La Corte Ue ha risposto a un’istanza del Tribunale di Milano sull’interpretazione della normativa Ue in materia di emissioni inquinanti di impianti industriali in relazione alle norme italiane. In particolare, i giudici lombardi hanno chiesto "se la normativa italiana e le norme derogatorie speciali applicabili all'acciaieria Ilva al fine di garantirne la continuità siano in contrasto con la direttiva" Direttiva 2010/75/UE del Parlamento europeo e del Consiglio, del 24 novembre 2010, relativa alle emissioni industriali. Mentre, secondo il governo italiano, la direttiva non fa alcun riferimento alla valutazione del danno sanitario, la Corte rileva che la nozione di "inquinamento" ai sensi di tale direttiva include i danni tanto all'ambiente quanto alla salute umana.
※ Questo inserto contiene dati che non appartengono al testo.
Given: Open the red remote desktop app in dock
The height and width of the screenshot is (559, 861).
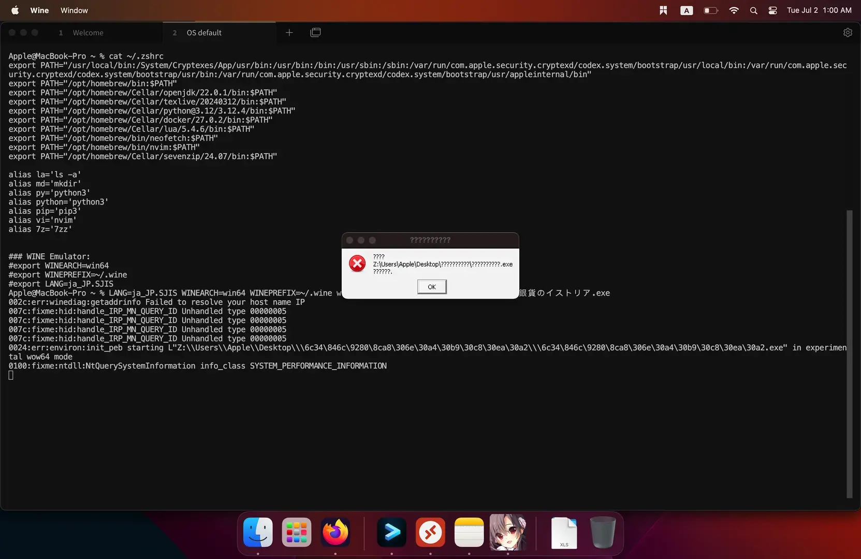Looking at the screenshot, I should (x=430, y=532).
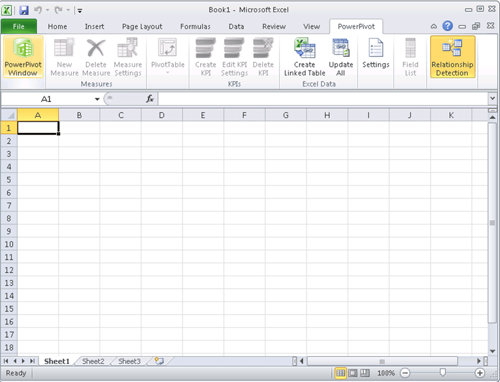Click the insert function fx icon
The image size is (500, 382).
[x=150, y=99]
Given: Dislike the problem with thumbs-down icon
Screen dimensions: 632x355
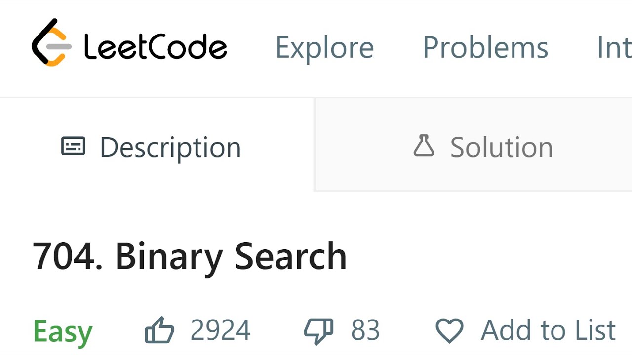Looking at the screenshot, I should tap(318, 331).
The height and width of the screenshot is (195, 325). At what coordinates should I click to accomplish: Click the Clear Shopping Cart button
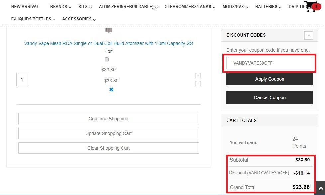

Per i giudici di Lussemburgo la valutazione dell'impatto dell'attività di un'installazione come l'acciaieria Ilva su tali due aspetti deve costituire atto interno ai procedimenti di rilascio e riesame dell'autorizzazione all'esercizio. “Secondo il Tribunale di Milano, tale presupposto non è stato rispettato per quanto riguarda il danno sanitario. Il gestore deve altresì valutare tali impatti durante tutto il periodo di esercizio della sua installazione”, si legge nella sentenza dei giudici. Ma non solo. Secondo il tribunale meneghino le norme speciali applicabili all'acciaieria Ilva hanno consentito di rilasciarle un'autorizzazione ambientale e di riesaminarla“senza considerare talune sostanze inquinanti o i loro effetti nocivi sulla popolazione circostante”.

La Corte ha rimarcato che il gestore di un’installazione deve fornire informazioni relative al tipo, all'entità e al potenziale effetto negativo delle emissioni nella sua domanda di autorizzazione iniziale. Inoltre, a differenza di quanto affermato dal governo italiano e dai vertici dell’acciaieria, il procedimento di riesame non può limitarsi a fissare valori limite per le sostanze inquinanti la cui emissione era prevedibile.

Per i giudici è necessario valutare le emissioni effettivamente generate dall'installazione nel corso del suo esercizio e relative ad altre sostanze inquinanti: “In caso di violazione delle condizioni di autorizzazione all'esercizio dell'installazione, il gestore deve adottare immediatamente le misure necessarie per garantire il ripristino della conformità della sua installazione a tali condizioni nel più breve tempo possibile”.